Bill Kirby began his career with The Augusta Chronicle 40 years ago and has held just about every job in the newsroom. He and his wife Carla spend their spare time doting on their West Highland terriers, Lil' Bow Wow ("Buddy") and Snoop Dog. He writes several local columns each week, as well as YouTube videos on local history called "Kirby's Augusta." From 1998 until 2001 he was editor and publisher of The Columbia County News-Times. Over a 40-year newspaper career he has won more than 100 state, regional and national awards for reporting, editing, column writing, editorial writing, sports writing, business writing, investigative reporting, layout and design.
Posted May 8, 2010 08:12 am - Updated May 11, 2010 11:39 am

Standing up for Ty

Hall of Fame baseball player Ty Cobb of the Detroit Tigers
Ty Cobb
Cobb got into trouble when he went into the stands after a heckler in May 1912.

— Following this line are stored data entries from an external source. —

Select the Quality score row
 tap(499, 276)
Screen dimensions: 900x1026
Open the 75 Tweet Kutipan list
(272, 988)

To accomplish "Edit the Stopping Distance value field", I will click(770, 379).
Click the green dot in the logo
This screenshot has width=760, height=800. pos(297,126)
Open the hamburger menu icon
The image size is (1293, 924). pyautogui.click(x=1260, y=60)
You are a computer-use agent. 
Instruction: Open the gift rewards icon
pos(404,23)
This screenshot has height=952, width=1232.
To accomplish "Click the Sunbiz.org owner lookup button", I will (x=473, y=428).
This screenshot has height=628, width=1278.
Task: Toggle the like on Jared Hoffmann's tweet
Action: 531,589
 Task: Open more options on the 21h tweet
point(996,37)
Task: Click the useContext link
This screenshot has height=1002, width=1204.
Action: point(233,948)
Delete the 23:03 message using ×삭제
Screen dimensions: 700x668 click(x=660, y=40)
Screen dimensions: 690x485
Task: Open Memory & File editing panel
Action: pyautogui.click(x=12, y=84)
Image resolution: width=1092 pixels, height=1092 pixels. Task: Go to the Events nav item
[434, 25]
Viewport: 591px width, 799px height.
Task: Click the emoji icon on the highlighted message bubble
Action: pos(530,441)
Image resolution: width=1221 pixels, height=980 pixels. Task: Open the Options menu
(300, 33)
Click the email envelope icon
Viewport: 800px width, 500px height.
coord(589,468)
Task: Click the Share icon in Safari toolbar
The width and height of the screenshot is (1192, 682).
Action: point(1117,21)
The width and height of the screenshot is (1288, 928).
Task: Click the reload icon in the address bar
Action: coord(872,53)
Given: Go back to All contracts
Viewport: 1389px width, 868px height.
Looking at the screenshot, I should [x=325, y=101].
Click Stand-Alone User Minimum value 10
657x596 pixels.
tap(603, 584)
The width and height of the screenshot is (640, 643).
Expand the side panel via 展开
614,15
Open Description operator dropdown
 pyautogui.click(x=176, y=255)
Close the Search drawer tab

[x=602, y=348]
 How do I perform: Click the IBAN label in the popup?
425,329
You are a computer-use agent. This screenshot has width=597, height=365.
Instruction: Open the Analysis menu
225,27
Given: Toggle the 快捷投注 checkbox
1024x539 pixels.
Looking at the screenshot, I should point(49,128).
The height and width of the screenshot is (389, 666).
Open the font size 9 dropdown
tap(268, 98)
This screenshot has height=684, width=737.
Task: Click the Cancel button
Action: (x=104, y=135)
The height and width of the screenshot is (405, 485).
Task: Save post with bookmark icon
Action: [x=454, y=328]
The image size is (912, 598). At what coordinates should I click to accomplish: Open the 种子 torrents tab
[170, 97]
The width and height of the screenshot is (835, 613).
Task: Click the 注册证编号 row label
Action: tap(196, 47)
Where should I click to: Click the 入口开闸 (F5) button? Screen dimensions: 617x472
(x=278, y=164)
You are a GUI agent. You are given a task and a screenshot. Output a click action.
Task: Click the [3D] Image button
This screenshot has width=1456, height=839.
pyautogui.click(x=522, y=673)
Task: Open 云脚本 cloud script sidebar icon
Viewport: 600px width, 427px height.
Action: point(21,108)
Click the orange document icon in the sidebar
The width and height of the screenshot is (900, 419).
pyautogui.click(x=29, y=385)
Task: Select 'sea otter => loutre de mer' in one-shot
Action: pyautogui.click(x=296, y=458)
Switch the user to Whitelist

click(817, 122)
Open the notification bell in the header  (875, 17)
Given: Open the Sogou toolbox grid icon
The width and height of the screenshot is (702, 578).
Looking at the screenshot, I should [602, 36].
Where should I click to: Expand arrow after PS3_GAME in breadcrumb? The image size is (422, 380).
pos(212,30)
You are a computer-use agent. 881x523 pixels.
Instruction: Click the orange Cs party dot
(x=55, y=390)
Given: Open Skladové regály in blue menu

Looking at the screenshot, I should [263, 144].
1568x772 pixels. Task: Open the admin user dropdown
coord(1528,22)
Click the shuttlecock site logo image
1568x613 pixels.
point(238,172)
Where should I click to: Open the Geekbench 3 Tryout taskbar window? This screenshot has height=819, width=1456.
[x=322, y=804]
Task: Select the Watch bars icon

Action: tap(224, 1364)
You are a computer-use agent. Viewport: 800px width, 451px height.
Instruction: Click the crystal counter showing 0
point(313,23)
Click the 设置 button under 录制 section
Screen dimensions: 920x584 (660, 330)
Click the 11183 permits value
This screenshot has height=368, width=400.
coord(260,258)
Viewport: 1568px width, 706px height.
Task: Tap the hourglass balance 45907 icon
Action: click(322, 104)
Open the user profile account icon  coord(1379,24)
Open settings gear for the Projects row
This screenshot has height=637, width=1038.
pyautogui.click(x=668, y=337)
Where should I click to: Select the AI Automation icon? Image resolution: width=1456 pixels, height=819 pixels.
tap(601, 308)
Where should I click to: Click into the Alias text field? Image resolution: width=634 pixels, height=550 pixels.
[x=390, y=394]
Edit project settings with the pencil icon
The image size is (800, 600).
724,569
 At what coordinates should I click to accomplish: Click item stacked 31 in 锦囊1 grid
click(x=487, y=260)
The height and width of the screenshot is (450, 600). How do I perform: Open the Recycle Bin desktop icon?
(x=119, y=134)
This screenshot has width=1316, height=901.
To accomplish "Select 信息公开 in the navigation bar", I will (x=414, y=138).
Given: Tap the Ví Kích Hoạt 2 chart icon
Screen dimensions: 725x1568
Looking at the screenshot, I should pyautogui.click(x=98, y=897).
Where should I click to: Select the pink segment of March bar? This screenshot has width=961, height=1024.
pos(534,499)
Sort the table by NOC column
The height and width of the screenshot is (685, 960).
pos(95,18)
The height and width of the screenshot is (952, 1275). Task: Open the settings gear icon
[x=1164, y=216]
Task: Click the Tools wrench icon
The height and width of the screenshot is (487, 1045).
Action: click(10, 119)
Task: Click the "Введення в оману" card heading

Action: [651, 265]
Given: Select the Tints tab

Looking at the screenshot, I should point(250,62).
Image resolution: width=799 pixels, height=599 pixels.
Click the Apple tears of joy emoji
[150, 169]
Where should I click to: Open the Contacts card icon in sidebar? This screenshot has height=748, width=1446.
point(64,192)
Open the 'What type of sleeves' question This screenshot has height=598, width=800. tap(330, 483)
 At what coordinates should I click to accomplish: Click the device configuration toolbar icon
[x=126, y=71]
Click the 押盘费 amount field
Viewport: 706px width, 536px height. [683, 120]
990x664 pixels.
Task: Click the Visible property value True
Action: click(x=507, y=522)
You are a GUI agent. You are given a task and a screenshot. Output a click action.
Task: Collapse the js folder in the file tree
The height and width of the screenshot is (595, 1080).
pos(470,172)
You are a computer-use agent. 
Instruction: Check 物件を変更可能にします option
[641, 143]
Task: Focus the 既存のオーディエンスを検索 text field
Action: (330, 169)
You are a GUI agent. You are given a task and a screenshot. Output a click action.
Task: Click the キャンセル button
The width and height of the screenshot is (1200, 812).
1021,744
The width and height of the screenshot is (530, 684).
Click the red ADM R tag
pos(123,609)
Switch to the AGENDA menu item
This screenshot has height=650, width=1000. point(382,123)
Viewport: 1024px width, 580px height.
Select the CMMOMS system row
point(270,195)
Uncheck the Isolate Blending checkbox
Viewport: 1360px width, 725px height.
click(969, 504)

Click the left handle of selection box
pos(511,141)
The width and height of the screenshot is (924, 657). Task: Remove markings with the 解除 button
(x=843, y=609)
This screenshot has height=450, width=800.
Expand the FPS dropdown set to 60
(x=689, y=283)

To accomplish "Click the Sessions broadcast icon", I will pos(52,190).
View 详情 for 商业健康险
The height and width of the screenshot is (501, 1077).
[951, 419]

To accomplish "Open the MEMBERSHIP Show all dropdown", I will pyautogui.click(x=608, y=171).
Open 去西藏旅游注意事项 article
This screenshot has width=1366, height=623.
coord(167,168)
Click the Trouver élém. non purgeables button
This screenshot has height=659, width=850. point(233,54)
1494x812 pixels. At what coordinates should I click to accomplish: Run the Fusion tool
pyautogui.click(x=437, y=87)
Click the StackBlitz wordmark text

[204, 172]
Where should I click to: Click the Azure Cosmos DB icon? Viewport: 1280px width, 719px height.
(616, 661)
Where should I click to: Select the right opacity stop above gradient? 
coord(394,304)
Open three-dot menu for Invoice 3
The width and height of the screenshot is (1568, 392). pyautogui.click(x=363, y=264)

Many say Augustan Ty Cobb might have been the best, most complete baseball player ever.

Many will also tell you he was mean, selfish, hot-tempered and shunned by most that knew and played with him.

Many popular movies in recent years have depicted Cobb as a friendless loner, ostracized by those with whom he played.

Well, I have two words: Claude Luecker.

I also have this story.

It was this time in May 1912 and Claude Luecker, a New York baseball fan known to many as "a lout," was in fine form. He loved going to baseball games and calling the other team's players names.

Luecker did not like Cobb, the Georgia-born star of the Tigers, and with Detroit in town he began yelling from a seat  not far from Cobb's bench.

What he said was bad.

It not only involved some things about Cobb, but several sexual references involving Cobb's sister and his dead mother.

For three innings, Cobb seethed.

He searched in vain for a stadium official to make Luecker shut up. By the fourth inning, Cobb could take no more.

He left his bench, vaulted the fence and began to pound Luecker. According to accounts of the time, Cobb kicked his butt.

He then threw the unlucky Luecker to the ground and kicked him with his spikes, cutting Luecker's head.

Police (finally) arrived and led a bleeding Luecker away.

The umpire threw Cobb out of the game because that's what the rules said you had to do.

And pretty much every sportswriter, rival player and fan who saw what happened thought Cobb was completely justified in giving a loudmouth what he deserved.

But not everyone.

Ban Johnson, an overweight former sports editor who was then president of the American League, had dropped by to see the game and didn't like what he saw.

He suspended Cobb on the spot.

No hearing. No meeting. No arguing.

Cobb's teammates reacted quickly.

Yes, we hear stories a century later about how much they hated their brilliant, but moody star.

We hear about how they privately avoided his company and tried to keep him from joining their fun.

Maybe they did sometimes.

But in May 1912, Ty Cobb's teammates did something I don't think anyone had ever done before, and hasn't done since.

They all quit.

They informed the Tigers management that if Cobb wasn't allowed to play, they wouldn't play, either.

Now this was 1912, not today.

Today ballplayers have enormous salaries, lawyer-agents and are pretty much set for life.

In 1912  the team that had your contract could decide to cut you loose for any reason and send you back home to the farm or the coal mine, and no one else would sign you as a free agent.

Yet Cobb's teammates stood by their Ty.

This presented an immediate problem for the Tigers, which were to play their next game in Philadelphia.

If  the team failed to put a team on the field against the A's , it forfeited $5,000.

Management fanned out across the city of Brotherly Love looking for replacement players.

They found some.

To pitch, they signed Aloysius Travers, a 20-year-old theology student who later became a priest.

He gave up 26 hits and lost 24-2 , but did pitch a complete game.

Cobb's own replacement in center field was Bill Leinhauser, 18 , who not only went hitless but was struck on the head by a fly ball.

"Kid," his manager told the dazed substitute, "just field them off the walls."

When league President Ban Johnson -- who would later distinguish himself by bungling the Chicago Black Sox scandal -- heard of the "replacements,' he took the first train to Philadelphia and threatened Ty's teammates with $100 fines if they didn't show for the next day's game.

"You made your point, boys," Cobb told his Tigers. "I'll be all right."

And he was.

Cobb sat out a 10-day suspension, paid a $50 fine and eventually finished what was one of his best seasons.

Claude Luecker wasn't heard from again and neither were rowdy fans like him.

The incident so upset the league, that a new policy was decreed that ushers would be required to escort unruly or profane fans from the ballpark.

It is a rule still enforced today, in part because somebody once said something about Ty Cobb's mother.